Work to be completed – Find each line in the items below that contains the word "coordinate", with case counting, and copy those lines out.

* begin Material provided *

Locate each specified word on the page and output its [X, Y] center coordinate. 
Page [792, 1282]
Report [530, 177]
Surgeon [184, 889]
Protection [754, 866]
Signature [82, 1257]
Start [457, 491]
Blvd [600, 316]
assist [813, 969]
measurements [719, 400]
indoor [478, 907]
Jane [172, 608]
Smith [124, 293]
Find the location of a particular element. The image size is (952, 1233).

* end Material provided *

Response –
Locate each specified word on the page and output its [X, Y] center coordinate. 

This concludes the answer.